Taxing problem for Northern Ireland's prospective film projects
It is Belfast’s most famous engineering feat.
But the dream to shoot a drama about the Titanic in the place it was constructed in a century ago sank because it was too expensive.
Film-makers behind TV drama Titanic were forced to abandon the apt location of Belfast’s Harland and Wolff shipyards for Hungary — where generous tax breaks abound.
After months of delays, the producers of the £13m ITV project moved their planned shoot thousands of miles to Budapest.
Once there, the production team could build a vast water tank to shoot the story of the doomed Belfast-built ocean liner.
However, the drift to countries such as Hungary — where tax benefits are on offer — may be about to change.
Reports last week that the coalition Government could extend tax subsidies currently enjoyed by firms behind feature films shot in the UK were roundly welcomed by the TV industry.
The tax break — if implemented — would apply to TV dramas shot and produced in the UK.

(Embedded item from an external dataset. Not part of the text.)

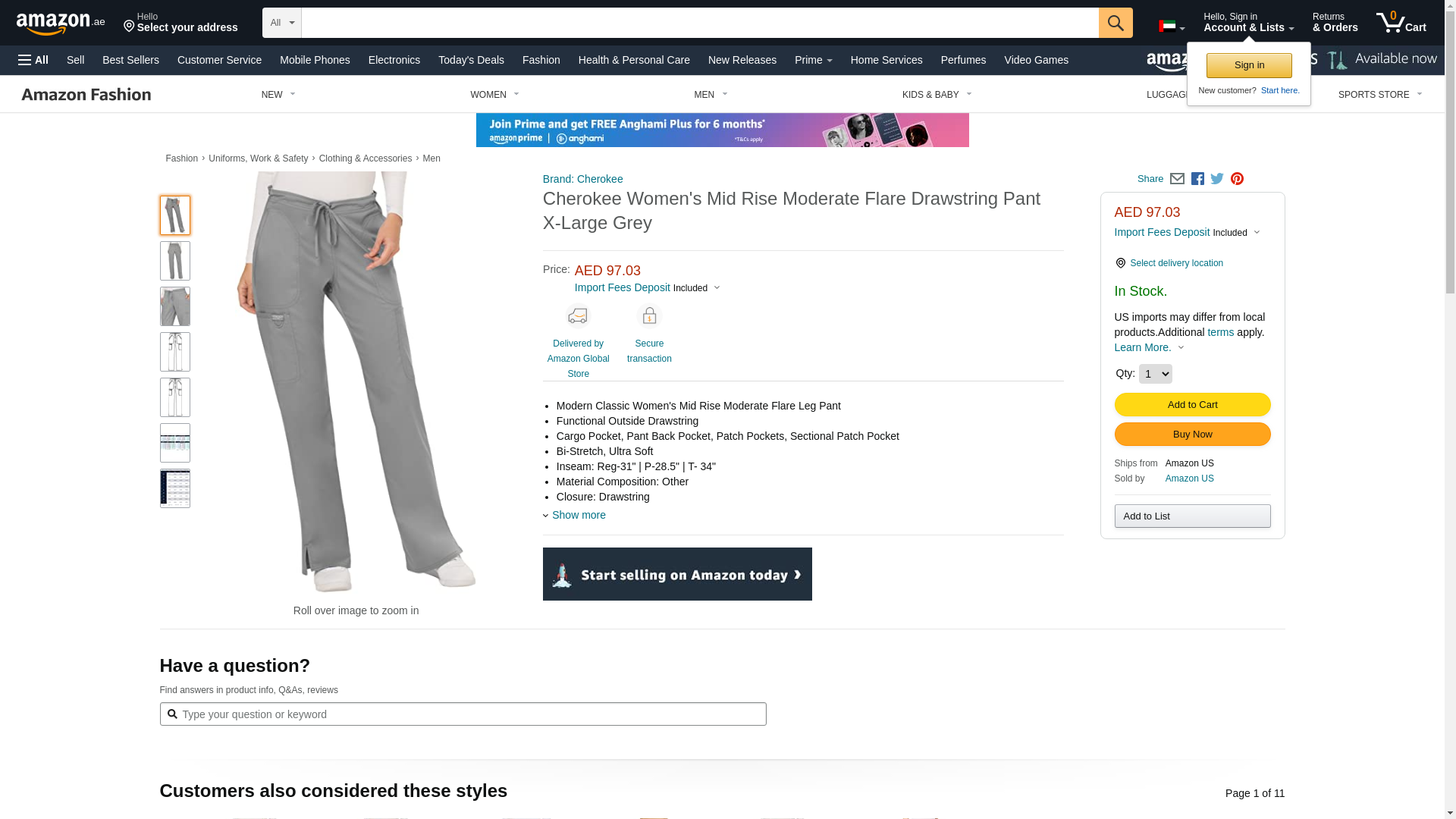Expand the search category All dropdown

[282, 23]
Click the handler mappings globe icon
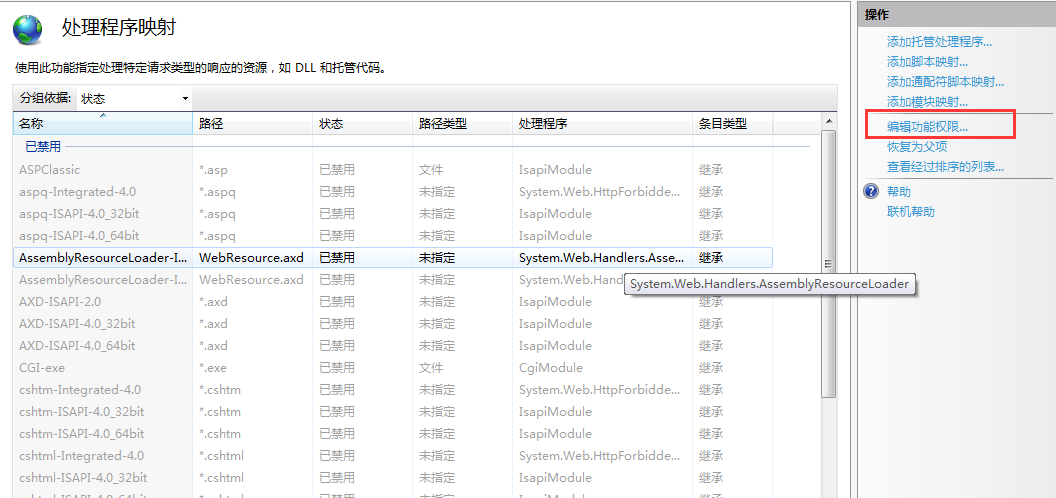This screenshot has height=498, width=1056. 28,30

The concession has been dubbed the Downton Abbey credit.
Simon Vaughan, Titanic's financial deal-maker and producer, who set the TV project in motion four years ago, said: “We need some sort of financial break to get us back 20% to 25% of what we spend, like the UK feature film tax credit.”

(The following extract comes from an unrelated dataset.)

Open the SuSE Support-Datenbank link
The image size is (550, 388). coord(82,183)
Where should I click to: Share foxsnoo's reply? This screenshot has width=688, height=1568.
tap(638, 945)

Producers behind Titanic reported that one of the hardest aspects of filming the drama in summertime Budapest was pretending to be freezing cold.
Mr Vaughan added: “Had we been able to make the drama in Belfast we would have been able to use a lot more of the natural world and get the benefit of being able to shoot in real streets and locations — which existed when the Titanic was being built — and in the Harland and Wolff shipyards.

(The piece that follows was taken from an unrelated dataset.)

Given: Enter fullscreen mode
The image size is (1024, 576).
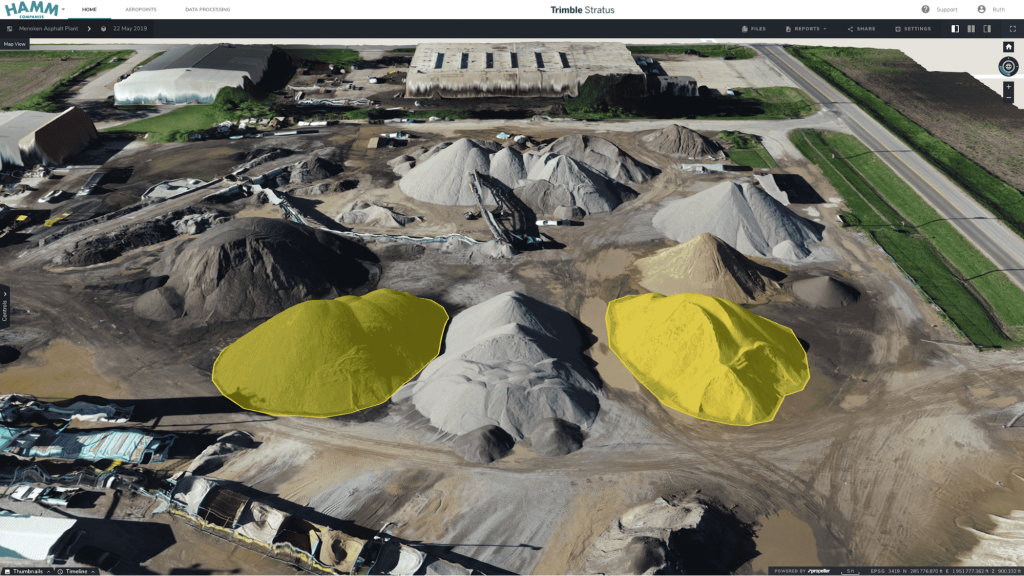Looking at the screenshot, I should point(1013,29).
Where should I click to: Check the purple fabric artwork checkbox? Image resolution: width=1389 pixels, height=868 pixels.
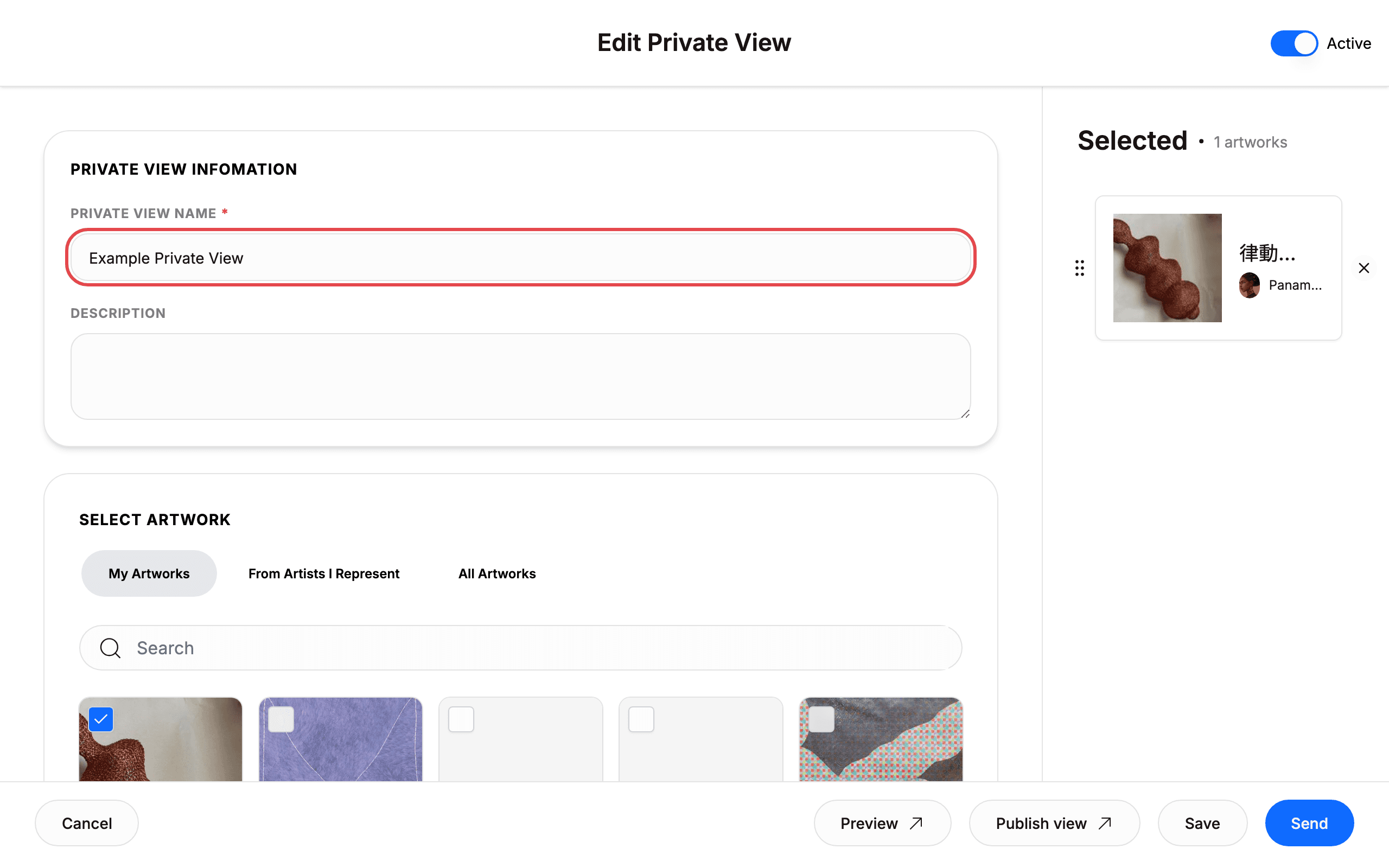(x=281, y=719)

“Hungary lacked the period locations we needed.”
Mr Vaughan’s West End company, Lookout Point, is helping to finance two projects for the BBC with US cable partners outside of the UK because it is currently too expensive to film here.
They include Ripper Street, a £12m period drama series shooting in Dublin which focuses on policing in the East End of London in the aftermath of Jack the Ripper, and Parade's End, based on Ford Madox Ford’s novels.
“In all three cases (including Titanic), they could have been made here,” he said.